Der derzeitige Zustand dränge sowohl abbrechende Frauen wie auch am Abbruch beteiligte Ärztinnen und Ärzte "in eine problematische Sphäre".
"Es ist okay, wenn man diese Entscheidung nie selbst treffen würde, aber es ist auch okay, die von anderen zu akzeptieren."
von Promi Anne Wünsche
über ihre Abtreibung
Situation verbessern
Vorbilder seien Länder wie Schweden oder Norwegen. "Dort ist nicht nur der Zugang leichter, Abbrüche gehören in der medizinischen Ausbildung und Berufsausübung einfach dazu." Die Situation von ungewollt schwangeren Frauen "muss dringend verbessert werden", fordert auch Frasl. "Es gibt ganze Bundesländer in denen niemand eine Abtreibung als Gesundheitsdienstleistung anbietet." Viele Frauen müssten durch ganz Österreich oder ins Ausland fahren – "in einer ohnehin oft schon belasteten Situation".
Prävention
In Aufklärung und Verhütung wird laut Expertinnen und Experten nach wie vor zu wenig investiert, um ungewollte Schwangerschaften zu vermeiden. "Die Aufklärung über den eigenen Körper sollte im Kindergartenaltern beginnen und sich bis zur Matura bzw. Lehrabschluss ziehen", fordert Maier, die auch Präsidentin der österreichischen Gesellschaft für Familienplanung ist und das Themengebiet Liebe und Sexualität in einer neuen Ethikbuchreihe für Schülerinnen und Schüler der Oberstufen aufgearbeitet hat (erschienen im Hölzel-Verlag). Auch im kostenlosen Zugang zu Verhütungsmitteln – zumindest für Jugendliche – sieht Maier einen relevanten Hebel.
Umstrittene Zahlen
Über Abtreibungen gibt es in Österreich keine Aufzeichnungen – diesbezüglich allerdings immer wieder Forderungen aus der Politik. Frasl sieht darin "die Gefahr einer weiteren Einschränkung des Zugangs". Für Maier liegt auf der Hand: "Nachdem Frauen den Abbruch immer noch selbst finanzieren müssen, wüsste ich nicht, warum dieser jemanden etwas anginge." Macht man daraus eine Versicherungsleistung, "hätte man sofort entsprechende Zahlen über die Abrechnungen".

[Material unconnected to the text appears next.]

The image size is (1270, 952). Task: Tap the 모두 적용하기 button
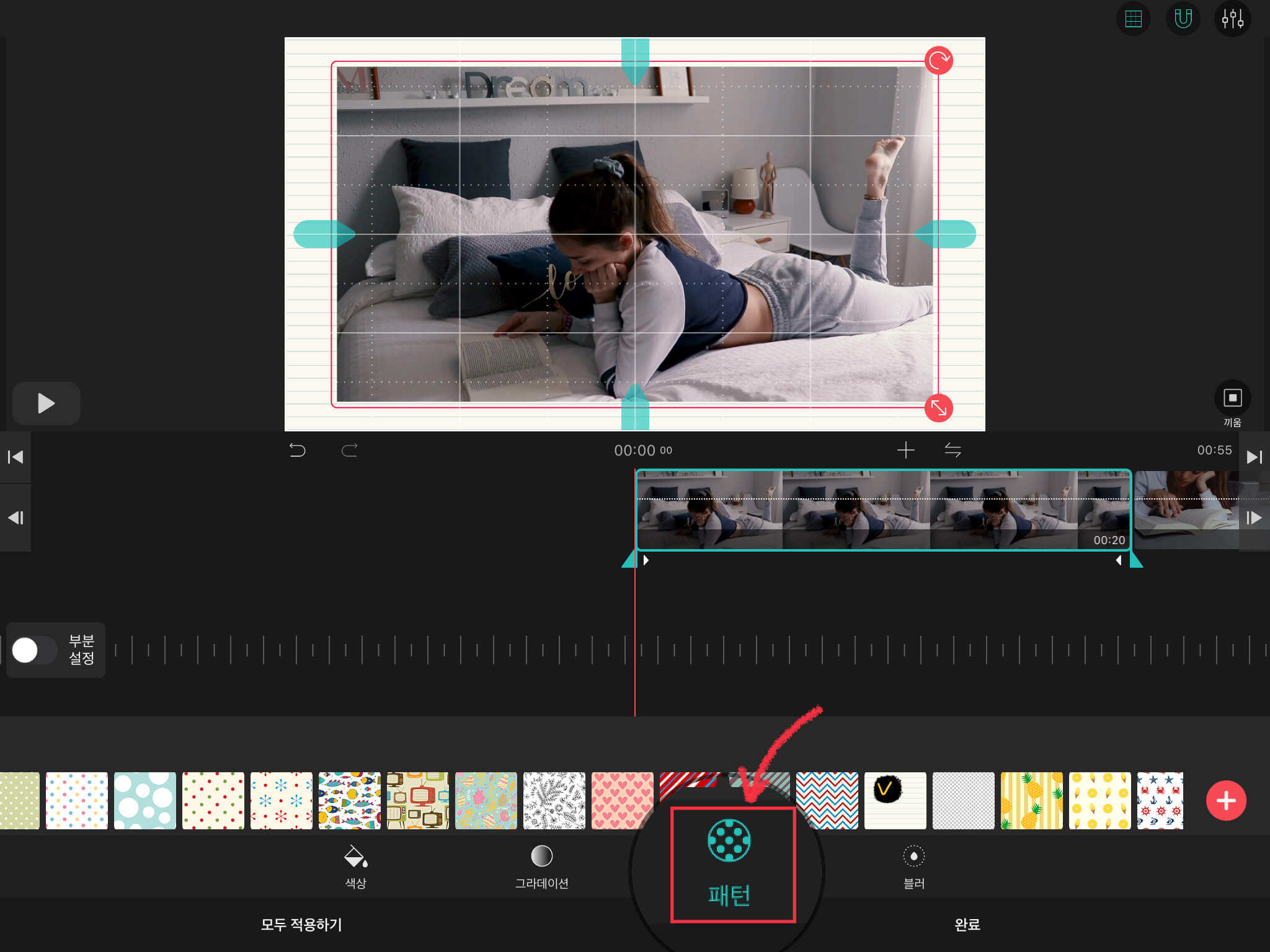coord(301,925)
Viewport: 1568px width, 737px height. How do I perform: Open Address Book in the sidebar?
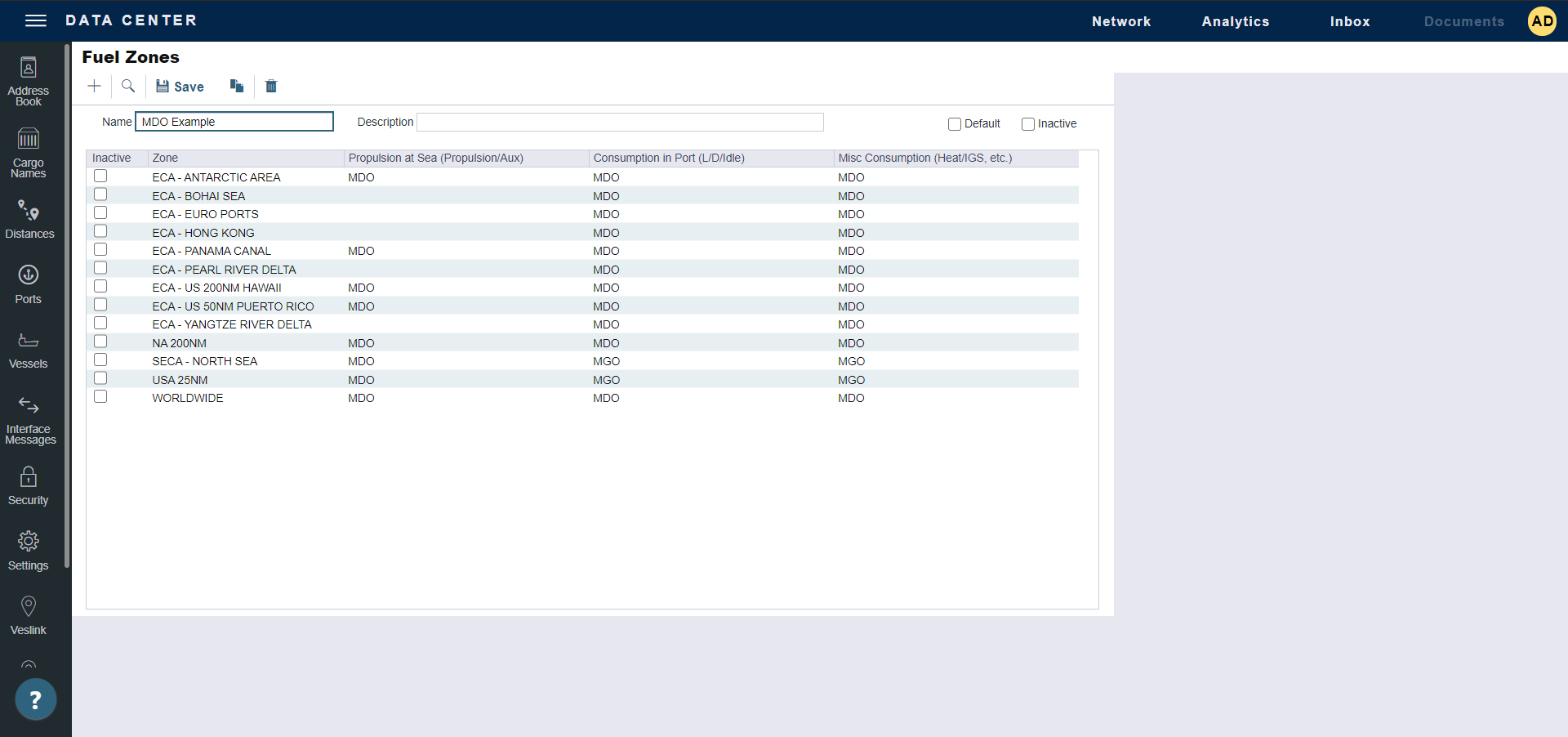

Anna Wünsche will sich nicht "aus Angst vor Unverständnis verstecken". Vorwürfe seien allerdings das Letzte, was ungewollt schwangere Frauen brauchen, sagt Maier. "Sie benötigen vielmehr einen raschen Zugang zu Abbruchsmöglichkeiten. Je früher, desto unkomplizierter das Vorgehen. Und danach eine gute Verhütungsberatung."